Nie mogę fotek pozrzucać, krzaczy się :/
Koszatniczki okazały się mieć kinderniespodziankę i za ok 2 miesiące będę rozdawać bardzo malutkie włochate stworzonka

Tylko w dobre ręce, tylko ludziom, którzy będą mieli w miarę opanowane podstawy opieki nad nimi.
Biały Książę demontuje gniazdo, tzn wyciąga włókna od spodu gniazda, idzie na górę i robi dach - ptaki nie mają dużego rozumu. Dziś nie mógł wyszarpać włókna, wisiał na nim za dziób i się bujał, a to świństwo trzymało się jak na rzepie i Książę się wściekał. Małpa rozkracza się na klatce, albo w klatce, albo gdzieś, jakaś taka jest nieogarnięta. Jakiś ptasi idiota wywalił jedno jajko - na szczęście było puste, zostały marne 4 ślepaki pierwszej pary i 0 jajek drugiej pary, ja doprawdy nie wiem co one wyrabiają, dawno powinny być jajka drugiej pary a tu nic, chyba, że Małpa znosi je gdzieś indziej - na wierzch szafek kuchennych na przykład? Jakoś tam nie szukałam. Ogólnie ptasia ekipa coraz lepiej zgrana, po łbach się nie leją między parami, najwyżej Książę wali w łeb swoją rozczochraną Małpę - przypuszczam, że mówi jakieś głupoty.
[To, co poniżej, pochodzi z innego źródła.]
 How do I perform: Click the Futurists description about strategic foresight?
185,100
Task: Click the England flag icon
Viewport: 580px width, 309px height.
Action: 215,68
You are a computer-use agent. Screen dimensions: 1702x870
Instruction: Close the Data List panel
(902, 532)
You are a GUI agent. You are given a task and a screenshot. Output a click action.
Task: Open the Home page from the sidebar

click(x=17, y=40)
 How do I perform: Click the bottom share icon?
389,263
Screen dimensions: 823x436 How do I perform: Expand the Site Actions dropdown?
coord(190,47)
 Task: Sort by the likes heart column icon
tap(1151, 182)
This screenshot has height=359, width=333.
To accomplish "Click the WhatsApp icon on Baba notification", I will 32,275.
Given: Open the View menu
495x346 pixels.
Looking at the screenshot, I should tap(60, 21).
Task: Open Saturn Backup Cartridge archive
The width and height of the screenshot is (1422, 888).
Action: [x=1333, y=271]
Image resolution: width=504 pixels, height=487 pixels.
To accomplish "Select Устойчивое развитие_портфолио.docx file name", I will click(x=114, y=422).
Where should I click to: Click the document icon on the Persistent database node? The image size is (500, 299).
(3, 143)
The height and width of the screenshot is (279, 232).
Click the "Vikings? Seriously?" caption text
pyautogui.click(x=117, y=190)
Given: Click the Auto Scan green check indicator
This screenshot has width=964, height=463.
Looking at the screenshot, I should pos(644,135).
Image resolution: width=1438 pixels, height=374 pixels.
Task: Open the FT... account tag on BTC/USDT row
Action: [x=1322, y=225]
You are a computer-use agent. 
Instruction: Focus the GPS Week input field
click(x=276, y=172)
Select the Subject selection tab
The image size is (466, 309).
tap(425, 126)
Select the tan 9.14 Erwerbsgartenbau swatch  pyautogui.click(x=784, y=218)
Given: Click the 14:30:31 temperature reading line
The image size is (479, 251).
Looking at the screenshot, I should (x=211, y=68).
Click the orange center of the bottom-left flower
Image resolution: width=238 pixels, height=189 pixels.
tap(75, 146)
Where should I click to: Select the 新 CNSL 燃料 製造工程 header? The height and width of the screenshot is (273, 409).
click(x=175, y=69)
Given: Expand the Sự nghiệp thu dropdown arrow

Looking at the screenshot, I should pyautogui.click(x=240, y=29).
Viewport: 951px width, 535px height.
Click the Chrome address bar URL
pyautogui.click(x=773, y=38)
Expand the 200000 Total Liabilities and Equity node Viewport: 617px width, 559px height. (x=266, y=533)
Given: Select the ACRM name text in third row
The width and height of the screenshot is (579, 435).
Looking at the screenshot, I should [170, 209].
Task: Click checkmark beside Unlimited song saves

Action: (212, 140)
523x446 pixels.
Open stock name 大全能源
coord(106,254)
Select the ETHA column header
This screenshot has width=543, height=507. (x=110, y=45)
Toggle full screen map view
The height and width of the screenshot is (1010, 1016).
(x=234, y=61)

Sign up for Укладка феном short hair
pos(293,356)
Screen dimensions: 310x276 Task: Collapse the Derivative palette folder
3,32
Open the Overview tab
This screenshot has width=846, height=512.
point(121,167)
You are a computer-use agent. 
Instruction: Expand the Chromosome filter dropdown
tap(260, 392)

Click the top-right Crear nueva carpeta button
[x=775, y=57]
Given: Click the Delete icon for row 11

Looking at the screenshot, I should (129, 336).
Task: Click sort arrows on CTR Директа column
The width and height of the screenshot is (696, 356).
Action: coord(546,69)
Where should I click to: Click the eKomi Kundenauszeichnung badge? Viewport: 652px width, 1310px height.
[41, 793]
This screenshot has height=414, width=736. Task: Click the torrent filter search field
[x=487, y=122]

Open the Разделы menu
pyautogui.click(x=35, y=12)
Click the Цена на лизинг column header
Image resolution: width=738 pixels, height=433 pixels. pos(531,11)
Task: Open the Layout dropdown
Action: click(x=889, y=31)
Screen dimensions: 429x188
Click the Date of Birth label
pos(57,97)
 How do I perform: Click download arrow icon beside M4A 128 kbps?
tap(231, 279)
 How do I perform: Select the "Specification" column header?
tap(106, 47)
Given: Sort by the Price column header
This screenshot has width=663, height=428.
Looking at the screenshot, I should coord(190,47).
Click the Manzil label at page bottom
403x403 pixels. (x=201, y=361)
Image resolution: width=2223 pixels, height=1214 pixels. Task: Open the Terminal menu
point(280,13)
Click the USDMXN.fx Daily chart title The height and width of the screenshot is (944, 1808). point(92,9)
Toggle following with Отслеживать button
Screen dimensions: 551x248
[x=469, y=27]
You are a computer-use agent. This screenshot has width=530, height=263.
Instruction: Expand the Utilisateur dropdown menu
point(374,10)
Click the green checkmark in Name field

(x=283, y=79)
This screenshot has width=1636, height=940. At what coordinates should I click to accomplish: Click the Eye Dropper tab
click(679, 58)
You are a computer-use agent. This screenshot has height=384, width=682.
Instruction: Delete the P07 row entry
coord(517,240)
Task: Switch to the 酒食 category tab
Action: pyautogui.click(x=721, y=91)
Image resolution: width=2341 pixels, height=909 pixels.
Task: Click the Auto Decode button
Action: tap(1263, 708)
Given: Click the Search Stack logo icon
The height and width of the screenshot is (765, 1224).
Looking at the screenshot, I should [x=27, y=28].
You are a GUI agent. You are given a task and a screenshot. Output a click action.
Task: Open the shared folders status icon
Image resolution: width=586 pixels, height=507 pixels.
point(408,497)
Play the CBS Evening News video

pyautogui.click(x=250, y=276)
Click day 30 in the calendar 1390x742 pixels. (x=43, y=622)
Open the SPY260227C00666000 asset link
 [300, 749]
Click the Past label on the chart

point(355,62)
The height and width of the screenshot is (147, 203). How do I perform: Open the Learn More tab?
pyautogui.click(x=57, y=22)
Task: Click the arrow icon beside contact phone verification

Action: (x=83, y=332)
Czarny nie ma już żalu o demontaż gniazda, po prostu je olał i świergoli sobie po klatce.
Z Pędzlem lepiej...! Noga się poprawia, staje już na niej, paluszki dalej stulone ale opiera się na nich. Może niedługo znów będzie mógł wychodzić na wybiegi....? Smutno bez Pędzelka łażącego sobie przyjaźnie po domu.
Przecinek gruby i nieznośny i wiecznie gdzieś się w domu gubi. Odkryto jego przestępstwo - obdarł tapetę ze ściany. Na szczęście nikt się tym zbytnio nie przejął, dziury po tapecie zasłoniliśmy lustrem... Nadal sypia w zabawkach i pewnie w tej chwili też tam śpi, na moim starym kapeluszu, tzn kapelusz był całkiem nowy ale trochę się poszarpał... to niech już ma.